Wilson sold his first script to Danny DeVito in 1999. The film was about wealthy African Americans in the Hamptons, which Wilson said was akin to "a black Great Gatsby". The same year, Wu-Tang International optioned his music-based urban drama Trife Life and Jersey Films purchased his untitled urban comedy pitch, centered on golf. Trife Life was set to star Mos Def, but never came to fruition. He went on to write and direct the short film, Breakfast At Ben's which was also a part of his deal with Wu-Tang International. Wilson was granted rare access to shoot the film in the historic Washington, D.C. restaurant Ben's Chili Bowl where his father used to take him to eat as a child. Breakfast At Ben's appeared on Warner Brothers's compilation, Afrocentricity and premiered at the 2000 Urbanworld Film Festival. It also appeared in the DC Independent Film Festival as well as the Maryland Film Festival. Wilson went on to co-write the film, Soul Plane which was described by Variety magazine as a next generation Airplane!. Soul Plane came under fire from several members of the black community including Spike Lee who accused the film of being exploitative of African Americans.
In 2004, he was slated to write "a black wedding comedy" titled, Meet The Mo'Fockers, parodying such films as Meet The Parents and The Wedding Singer. The film was part of a deal with Maverick Films company, then owned by Madonna. Despite its comedic nature, the film was also set to examine class differences within the black community.
Wilson has also collaborated with RZA on a screenplay entitle "Black Shampoo" based on the Wu-Tang Clan leader's alter-ego, Bobby Digital.

Music 
During his tenure at Priority Records, Wilson worked extensively on several projects, including the Training Day original soundtrack which he A&R'd. In 2001, Wilson left his position as Director of A&R at Priority Records to found the independent label, Babygrande Records. Wilson said, "Early on, when I saw the whole consolidation trend starting to occur with major labels, I decided to branch out and start a small indie label". Babygrande was initially funded by the money Wilson made from selling his scripts to Hollywood and operated from Wilson's apartment. The label has released over two hundred titles, including albums from M.O.P., GZA of Wu-Tang Clan, U-God of Wu-Tang Clan, Raekwon The Chef of Wu-Tang Clan, Brand Nubian, Grand Puba, Jedi Mind Tricks, Army Of The Pharaohs, Canibus, Hi-Tek and Sa-Ra, among others.

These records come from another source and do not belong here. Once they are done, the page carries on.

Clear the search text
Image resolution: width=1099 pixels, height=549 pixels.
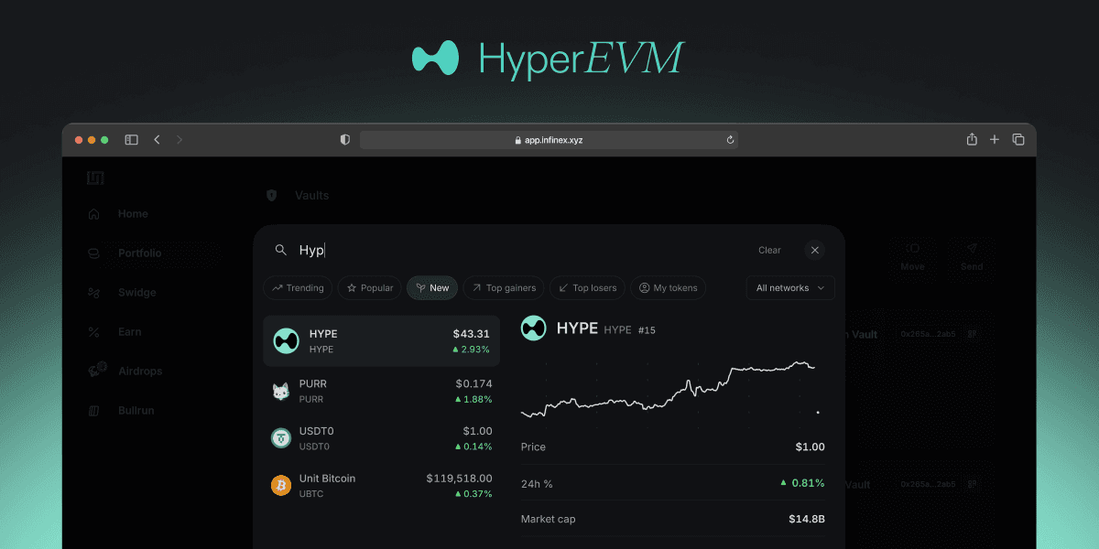[769, 251]
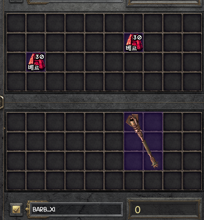Click the metal latch on the left edge
The height and width of the screenshot is (220, 204).
(2, 102)
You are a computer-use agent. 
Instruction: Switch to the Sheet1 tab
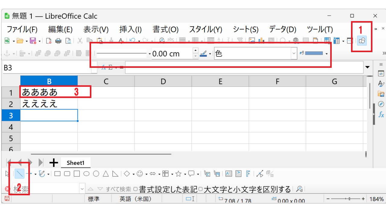(x=75, y=163)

In 2004, SOHH recognized Wilson as a "player to watch". He was also named one of Billboard Magazine's 2005 Power Players. He has also been cited as an authority on piracy by Billboard Magazine.

Television 
Wilson served as Director of Business Affairs at Black Entertainment Television. Among other initiatives, Wilson assisted with the company's launch of its first made for television feature film division, BET Pictures and the production of its initial ten "Arabesque Films". The original slate of ten films was historic in that they represented the largest single slate of African-American themed films ever produced.

New Media 

In 2006, Wilson and several other partners formed Triumph Media Holdings, Inc which launched the first Hip-Hop social media network, Crackspace. The press dubbed the website, "A Myspace/YouTube for hip-hop". In 2008, the site re-launched under the name iHipHop.

Personal life
Wilson graduated from the University of Virginia, earning a Bachelor of Arts from the School of Architecture in 1990. He continued his graduate studies at The University of Virginia and went on to earn a Juris Doctor from the University of Virginia School of Law and a Masters of Business Administration from the Darden Graduate School of Business Administration (JD/MBA) in 1994. As an undergraduate at the University of Virginia, Wilson was President of the university's NAACP chapter, and was selected to live in Thomas Jefferson's Academic Village also known as The Lawn which is among the highest student honors at the university. Wilson has been a member of the Kappa Alpha Psi fraternity since 1987. He also studied film at New York University's Tisch School of the Arts.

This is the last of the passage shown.